> **Task requirements**
Here is the listing. Report each line in it that contains the string "Close".

> **Records supplied**
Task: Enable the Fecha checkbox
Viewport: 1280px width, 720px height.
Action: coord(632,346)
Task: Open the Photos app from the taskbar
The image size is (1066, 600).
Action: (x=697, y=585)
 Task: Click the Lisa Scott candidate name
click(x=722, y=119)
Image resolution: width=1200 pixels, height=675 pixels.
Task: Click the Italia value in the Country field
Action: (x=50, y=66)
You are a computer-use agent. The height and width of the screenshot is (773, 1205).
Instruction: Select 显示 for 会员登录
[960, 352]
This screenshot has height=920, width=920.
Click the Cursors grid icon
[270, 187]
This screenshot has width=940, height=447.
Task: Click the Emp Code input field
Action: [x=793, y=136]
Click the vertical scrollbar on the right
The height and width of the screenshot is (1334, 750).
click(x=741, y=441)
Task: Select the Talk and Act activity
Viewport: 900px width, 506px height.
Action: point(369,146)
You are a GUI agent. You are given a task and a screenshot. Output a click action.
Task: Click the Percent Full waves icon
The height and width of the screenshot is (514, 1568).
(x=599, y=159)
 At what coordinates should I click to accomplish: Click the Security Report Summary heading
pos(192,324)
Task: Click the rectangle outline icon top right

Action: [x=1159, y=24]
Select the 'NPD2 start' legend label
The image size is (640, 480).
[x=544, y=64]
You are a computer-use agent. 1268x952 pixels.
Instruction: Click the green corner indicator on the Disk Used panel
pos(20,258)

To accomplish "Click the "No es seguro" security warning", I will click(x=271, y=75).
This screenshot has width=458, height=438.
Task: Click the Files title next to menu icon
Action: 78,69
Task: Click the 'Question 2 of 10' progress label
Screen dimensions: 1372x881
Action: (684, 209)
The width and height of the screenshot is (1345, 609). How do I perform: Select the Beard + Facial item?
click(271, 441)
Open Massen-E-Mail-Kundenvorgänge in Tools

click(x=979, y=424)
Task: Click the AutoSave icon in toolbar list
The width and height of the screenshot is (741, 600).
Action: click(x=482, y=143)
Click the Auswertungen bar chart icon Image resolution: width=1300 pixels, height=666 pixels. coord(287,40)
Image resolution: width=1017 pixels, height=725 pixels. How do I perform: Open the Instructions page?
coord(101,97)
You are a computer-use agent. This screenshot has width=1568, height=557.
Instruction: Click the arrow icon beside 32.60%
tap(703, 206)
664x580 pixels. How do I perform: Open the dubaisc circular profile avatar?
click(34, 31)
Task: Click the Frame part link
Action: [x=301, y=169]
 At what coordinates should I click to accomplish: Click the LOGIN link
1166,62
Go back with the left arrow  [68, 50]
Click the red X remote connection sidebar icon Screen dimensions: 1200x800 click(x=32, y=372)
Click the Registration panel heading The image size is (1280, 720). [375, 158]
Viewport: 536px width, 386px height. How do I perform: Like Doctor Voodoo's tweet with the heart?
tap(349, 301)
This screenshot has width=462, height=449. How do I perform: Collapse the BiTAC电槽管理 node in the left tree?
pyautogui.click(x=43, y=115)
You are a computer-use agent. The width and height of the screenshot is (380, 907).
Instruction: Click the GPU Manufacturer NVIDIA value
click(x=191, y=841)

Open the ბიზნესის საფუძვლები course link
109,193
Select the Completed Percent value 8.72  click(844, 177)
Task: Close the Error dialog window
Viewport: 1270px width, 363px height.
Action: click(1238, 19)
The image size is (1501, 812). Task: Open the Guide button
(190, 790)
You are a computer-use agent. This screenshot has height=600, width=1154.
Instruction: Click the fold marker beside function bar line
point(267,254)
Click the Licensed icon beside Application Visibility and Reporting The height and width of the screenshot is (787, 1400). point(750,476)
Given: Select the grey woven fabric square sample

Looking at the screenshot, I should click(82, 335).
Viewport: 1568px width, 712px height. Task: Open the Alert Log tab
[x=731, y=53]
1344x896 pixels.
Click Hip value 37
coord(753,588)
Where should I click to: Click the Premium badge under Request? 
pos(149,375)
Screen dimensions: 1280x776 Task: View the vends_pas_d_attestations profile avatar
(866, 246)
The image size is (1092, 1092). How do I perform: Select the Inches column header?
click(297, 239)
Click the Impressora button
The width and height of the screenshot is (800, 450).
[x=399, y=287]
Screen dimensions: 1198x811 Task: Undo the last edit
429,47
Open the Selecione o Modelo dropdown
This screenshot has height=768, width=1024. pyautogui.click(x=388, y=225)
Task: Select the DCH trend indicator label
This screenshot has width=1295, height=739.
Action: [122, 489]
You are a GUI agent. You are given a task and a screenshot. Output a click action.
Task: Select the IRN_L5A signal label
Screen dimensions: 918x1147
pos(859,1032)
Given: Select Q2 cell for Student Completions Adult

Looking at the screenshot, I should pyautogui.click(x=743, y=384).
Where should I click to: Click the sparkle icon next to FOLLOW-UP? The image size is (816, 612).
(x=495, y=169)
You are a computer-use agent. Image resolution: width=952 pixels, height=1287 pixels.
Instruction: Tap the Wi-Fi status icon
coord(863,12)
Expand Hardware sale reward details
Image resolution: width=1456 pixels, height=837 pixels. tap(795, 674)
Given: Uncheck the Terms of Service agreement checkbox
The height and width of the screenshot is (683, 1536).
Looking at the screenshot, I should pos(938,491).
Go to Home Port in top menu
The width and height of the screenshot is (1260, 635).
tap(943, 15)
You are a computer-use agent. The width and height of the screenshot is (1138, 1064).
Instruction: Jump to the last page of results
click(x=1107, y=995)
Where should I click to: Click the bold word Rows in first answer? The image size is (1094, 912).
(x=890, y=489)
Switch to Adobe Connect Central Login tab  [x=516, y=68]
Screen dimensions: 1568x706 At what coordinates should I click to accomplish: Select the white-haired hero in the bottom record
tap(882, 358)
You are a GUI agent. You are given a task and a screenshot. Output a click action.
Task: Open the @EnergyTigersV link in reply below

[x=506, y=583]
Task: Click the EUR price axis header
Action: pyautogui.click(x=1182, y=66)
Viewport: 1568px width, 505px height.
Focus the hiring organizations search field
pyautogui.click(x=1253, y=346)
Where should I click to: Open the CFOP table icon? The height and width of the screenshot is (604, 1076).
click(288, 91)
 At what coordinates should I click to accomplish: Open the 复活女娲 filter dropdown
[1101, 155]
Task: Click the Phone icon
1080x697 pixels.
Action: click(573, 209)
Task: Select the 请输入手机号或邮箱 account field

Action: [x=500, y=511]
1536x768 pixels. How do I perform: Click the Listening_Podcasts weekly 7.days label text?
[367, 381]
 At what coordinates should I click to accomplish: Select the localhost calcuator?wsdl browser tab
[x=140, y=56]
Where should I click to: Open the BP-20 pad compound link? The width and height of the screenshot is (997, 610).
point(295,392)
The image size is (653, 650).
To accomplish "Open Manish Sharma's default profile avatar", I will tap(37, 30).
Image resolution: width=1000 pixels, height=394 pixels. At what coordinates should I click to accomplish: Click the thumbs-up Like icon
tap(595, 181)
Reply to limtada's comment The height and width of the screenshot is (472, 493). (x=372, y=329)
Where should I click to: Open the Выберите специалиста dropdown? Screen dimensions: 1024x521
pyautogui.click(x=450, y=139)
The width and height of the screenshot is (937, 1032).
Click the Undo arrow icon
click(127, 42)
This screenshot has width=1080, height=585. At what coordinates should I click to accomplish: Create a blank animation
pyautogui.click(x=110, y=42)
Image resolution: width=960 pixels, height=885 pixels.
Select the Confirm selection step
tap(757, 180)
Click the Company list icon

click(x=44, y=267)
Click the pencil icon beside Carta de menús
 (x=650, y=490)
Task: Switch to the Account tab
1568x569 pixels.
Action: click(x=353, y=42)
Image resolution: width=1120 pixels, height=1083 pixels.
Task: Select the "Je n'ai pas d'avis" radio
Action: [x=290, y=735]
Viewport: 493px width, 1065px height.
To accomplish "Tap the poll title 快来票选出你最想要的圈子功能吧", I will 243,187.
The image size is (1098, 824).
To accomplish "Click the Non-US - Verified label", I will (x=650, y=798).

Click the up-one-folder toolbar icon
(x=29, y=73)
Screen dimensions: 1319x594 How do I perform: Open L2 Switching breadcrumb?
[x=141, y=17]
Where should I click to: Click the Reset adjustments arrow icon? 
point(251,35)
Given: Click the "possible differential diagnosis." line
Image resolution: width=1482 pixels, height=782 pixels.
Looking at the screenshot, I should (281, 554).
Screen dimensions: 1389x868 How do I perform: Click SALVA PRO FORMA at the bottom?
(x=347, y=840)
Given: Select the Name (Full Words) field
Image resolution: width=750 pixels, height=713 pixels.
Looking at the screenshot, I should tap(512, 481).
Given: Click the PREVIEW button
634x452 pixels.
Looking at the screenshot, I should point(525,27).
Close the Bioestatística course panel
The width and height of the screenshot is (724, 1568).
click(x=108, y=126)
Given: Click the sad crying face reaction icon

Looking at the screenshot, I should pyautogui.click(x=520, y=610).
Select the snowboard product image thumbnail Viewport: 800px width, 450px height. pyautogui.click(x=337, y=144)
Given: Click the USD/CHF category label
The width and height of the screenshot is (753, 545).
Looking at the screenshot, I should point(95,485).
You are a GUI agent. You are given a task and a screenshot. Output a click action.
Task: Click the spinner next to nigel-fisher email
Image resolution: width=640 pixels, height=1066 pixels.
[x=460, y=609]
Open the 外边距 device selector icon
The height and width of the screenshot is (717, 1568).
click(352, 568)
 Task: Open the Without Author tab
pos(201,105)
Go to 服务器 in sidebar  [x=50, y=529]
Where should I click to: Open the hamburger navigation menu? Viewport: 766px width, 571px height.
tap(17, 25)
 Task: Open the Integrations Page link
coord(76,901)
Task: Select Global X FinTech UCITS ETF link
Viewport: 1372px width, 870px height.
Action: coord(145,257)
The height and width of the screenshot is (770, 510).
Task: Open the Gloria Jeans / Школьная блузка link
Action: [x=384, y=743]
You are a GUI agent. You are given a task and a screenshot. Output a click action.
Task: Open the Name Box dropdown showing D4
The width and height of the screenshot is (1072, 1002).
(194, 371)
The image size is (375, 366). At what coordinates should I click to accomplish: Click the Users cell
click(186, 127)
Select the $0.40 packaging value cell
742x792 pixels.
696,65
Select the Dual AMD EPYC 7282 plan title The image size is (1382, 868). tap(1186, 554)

> **Worked solution**
Task: Close the Error dialog window
Close the Bioestatística course panel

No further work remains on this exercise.